Last year we shared a bit about an internal hackathon we held in our office. The idea was simple: give the team time and space to experiment, build quickly, and see what new product ideas could emerge.
By the end of the hackathon we had two product demos.
Now, a little more than a year later, one of those ideas has turned into a real product that’s alive and on the market.
Looking back, the journey from hackathon prototype to an actual product wasn’t exactly straightforward. But that was never really the goal.
“One year sounds like a long time…”
Today, in the age of AI, a year can sound like an eternity when launching a product. If you spend enough time on LinkedIn, you might get the impression that products go from idea to launch overnight.
But our goal wasn’t to launch something as fast as possible.
Our goal was to experiment, learn, and pivot.
Our primary business is still an agency. That means the product wasn’t built in isolation - we were building it alongside client work, growing the team, and allocating resources to development where we could.
Most importantly, we were learning by doing.
Phase 1: The First Attempt
The first concept we explored after the hackathon was Instadraft.
Instadraft was an intelligent email helper, which drafts emails based on your past communications and knowledge base. We built an early demo and tried pushing it forward. Like many early ideas, it looked promising at first - but when we started validating it more seriously, the large scale demand simply wasn’t there.
That was our first reality check.
Instead of forcing the idea forward, we decided to step back and rethink the direction.
Phase 2: Discovering VoiceFill
The other demo we worked on during the hackathon was VoiceFill.
The idea was simple but interesting: using voice as an input method to fill out forms or structured data faster.
What caught our attention was the positioning. There weren’t many solutions tackling this problem in a focused way and the technology which allowed this to be possible was still relatively new. The potential use cases started to surface quickly.
We began having conversations, exploring where the technology could actually create real value.
Phase 3: The Pivot to VoiceFill Medical
One industry kept showing stronger signals than the others: healthcare.
That’s when VoiceFill evolved into VoiceFill Medical - a more focused product built specifically for medical workflows.
Instead of trying to solve a broad problem for everyone, we narrowed the scope and started building for a very specific use case.
Phase 4: From Prototype to Product
This phase was less about ideation and more about execution.
We refined the product, validated the workflows, improved the technology, and continued talking to potential users.
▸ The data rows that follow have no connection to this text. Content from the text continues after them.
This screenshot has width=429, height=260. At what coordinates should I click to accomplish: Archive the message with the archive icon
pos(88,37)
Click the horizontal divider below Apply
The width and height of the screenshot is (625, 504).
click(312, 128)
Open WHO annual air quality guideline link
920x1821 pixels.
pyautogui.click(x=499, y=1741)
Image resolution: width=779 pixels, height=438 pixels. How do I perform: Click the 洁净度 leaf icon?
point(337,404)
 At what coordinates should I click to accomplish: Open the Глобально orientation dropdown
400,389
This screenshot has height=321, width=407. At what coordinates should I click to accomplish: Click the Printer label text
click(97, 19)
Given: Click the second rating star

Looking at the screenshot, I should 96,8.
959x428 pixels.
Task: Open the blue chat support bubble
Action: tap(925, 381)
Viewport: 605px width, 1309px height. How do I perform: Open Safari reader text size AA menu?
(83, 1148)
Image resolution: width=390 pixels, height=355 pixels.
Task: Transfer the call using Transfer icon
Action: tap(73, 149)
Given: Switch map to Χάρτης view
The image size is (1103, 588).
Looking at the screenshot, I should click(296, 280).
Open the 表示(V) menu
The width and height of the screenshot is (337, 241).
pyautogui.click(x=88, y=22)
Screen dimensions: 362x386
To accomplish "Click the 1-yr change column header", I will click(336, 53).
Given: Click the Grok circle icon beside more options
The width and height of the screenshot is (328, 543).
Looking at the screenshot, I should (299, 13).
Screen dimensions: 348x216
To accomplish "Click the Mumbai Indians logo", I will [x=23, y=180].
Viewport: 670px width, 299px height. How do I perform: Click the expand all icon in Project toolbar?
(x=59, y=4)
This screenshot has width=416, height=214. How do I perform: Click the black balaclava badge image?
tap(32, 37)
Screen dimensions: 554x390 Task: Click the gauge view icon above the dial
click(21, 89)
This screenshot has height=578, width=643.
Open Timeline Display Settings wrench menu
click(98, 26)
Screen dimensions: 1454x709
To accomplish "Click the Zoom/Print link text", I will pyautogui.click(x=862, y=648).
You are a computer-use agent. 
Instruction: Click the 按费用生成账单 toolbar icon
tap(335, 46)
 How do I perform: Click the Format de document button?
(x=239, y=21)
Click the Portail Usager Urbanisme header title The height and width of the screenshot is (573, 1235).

Slowly but steadily, the prototype matured into something real.
And eventually, it became a product we could actually launch.
What We Learned
A year later, the biggest takeaway isn’t just that a hackathon idea became a product.
It’s that the path from idea to product is rarely linear.
We tried things that didn’t work.
We changed direction more than once.
We kept building alongside our agency work.
But that process - trying, learning, and pivoting - is exactly what made the final product possible. And it started with an internal hackathon.